John levantó el rostro y las orejeras de la gorra de lana revolotearon sobre sus orejas como alas rotas. Tragó saliva y las mejillas de huesos marcados se colorearon. La expresión de su semblante expresaba con claridad que las palabras de Linnea lo habían hecho más feliz que cualquier regalo que hubiese podido envolver para él y dejarle debajo del árbol.

– ¿Asistirá a la función de Navidad, John?

– ¿Yo? Ya lo creo, señorita Linnea. Nunca he faltado desde que Kristian participa.

– ¿Y… y Theodore también?

– ¿Teddy? No se le ocurriría faltar. Estaremos todos aquí, no se preocupe.

La noche del gran acontecimiento estaban todos, tal como John había prometido. No sólo su propia "familia", sino las de todos los demás alumnos. El aula estaba desbordada en su capacidad. Habían tenido que usar hasta los primeros bancos, los que se empleaban para recitar las lecciones y los del guardarropa, que solían servir para cambiarse las botas, para poder dar asiento a todos los asistentes.

Linnea sentía un cosquilleo en el estómago.

El "telón" -dos sábanas confiscadas del cajón de la cómoda de Nissa- colgaba ante el escenario y, tras él, el rostro de Francés Westgaard resplandecía tanto como el halo de oropel; iba ataviada con la larga túnica blanca de ángel, con el cabello brillante cayéndole suelto entre los omóplatos. La pequeña Roseanne se echó a llorar porque había perdido el halo.

Norna fue enviada a buscarlo, pero, en cuanto ese problema quedó resuelto. Sonny tropezó con el telón de fondo y lo arrancó de la cuerda de la que estaba colgado. Linnea puso cara de enfado, pero Kristian levantó rápidamente a Sonny, lo puso a un lado y se estiró sin dificultades para colocar de nuevo las pinzas de ropa. Desde afuera llegaba el aroma del café que hervía en la estufa y del chocolate calentándose. Linnea espió entre las sábanas y sintió toda la ansiedad de un director de escena en la noche del estreno. Nissa e Hilda Knutson estaban disponiendo tazas y repartiendo galletas y panecillos de nuez sobre una mesa. Los hermanos menores de los alumnos se subían a los regazos de sus madres, impacientes por que empezara la función. ¡Y estaba el inspector Dahi! Y la dama que estaba a su lado debía de ser su esposa. Divisó a Theodore y el corazón le dio un vuelco. Era innegable: no sólo quería que todo saliera bien por el bien de los niños, sino para ganar mérito a los ojos de él.

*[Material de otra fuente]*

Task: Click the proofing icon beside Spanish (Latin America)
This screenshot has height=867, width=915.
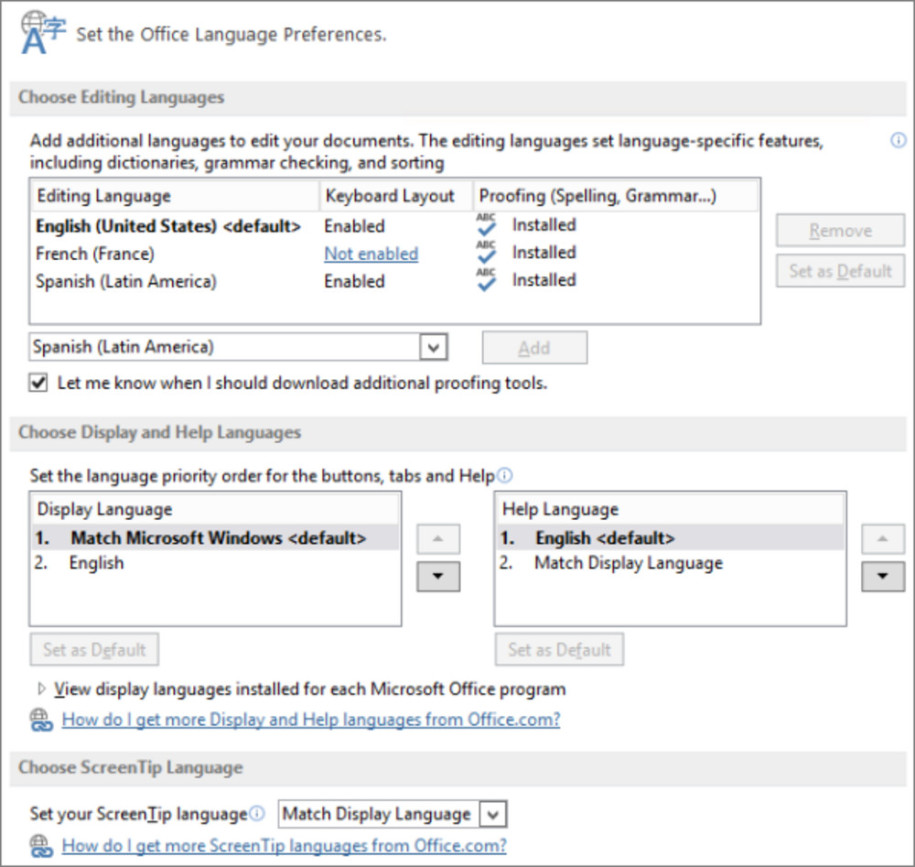Action: click(485, 279)
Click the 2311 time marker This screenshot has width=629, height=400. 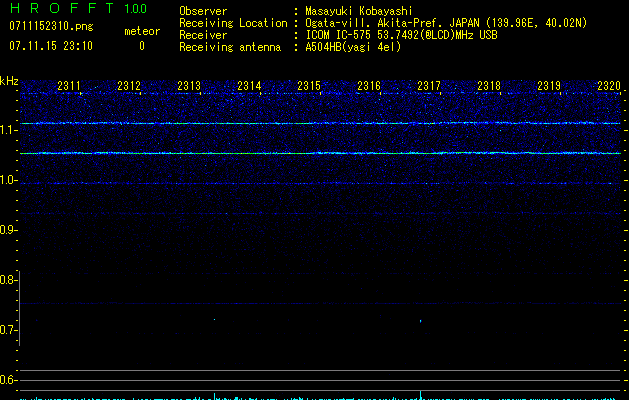(69, 87)
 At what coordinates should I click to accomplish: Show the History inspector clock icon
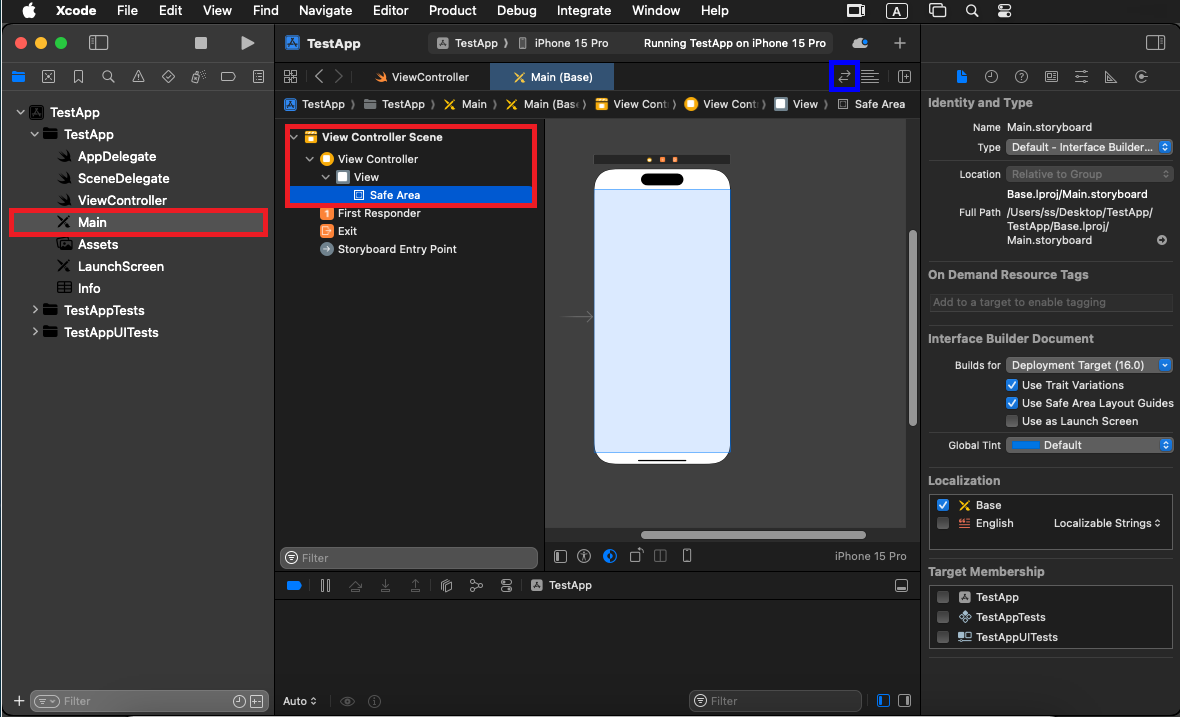(x=991, y=77)
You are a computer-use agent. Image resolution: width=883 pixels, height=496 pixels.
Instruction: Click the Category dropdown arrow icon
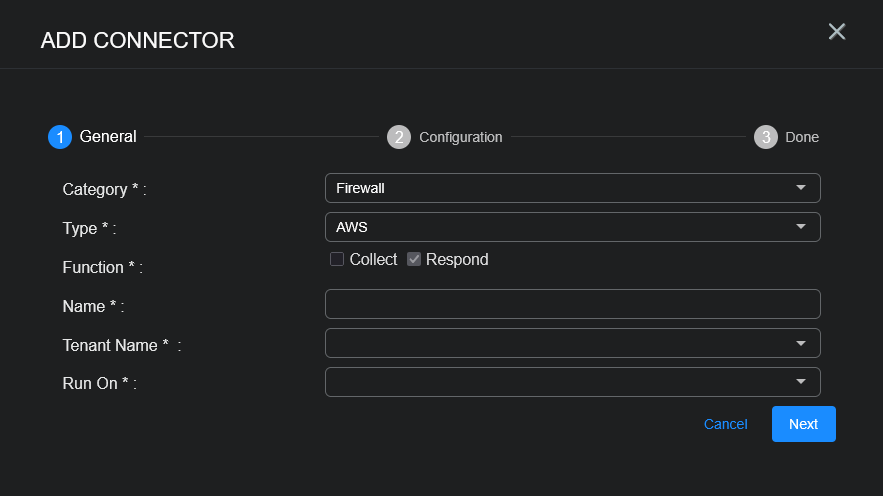(801, 188)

Bent Linder le tiró de la falda.

– No puedo ponerme bien esta cosa en la cabeza, señorita Brandonberg.

Se inclinó y, aceptando de manos de Bent el pañuelo rojo de granjero, lo retorció formando un rollo y luego se lo ató alrededor de la toalla blanca que llevaba en la cabeza. Comprobó que tuviese la rama de "mirra", y lo hizo colocarse en su lugar.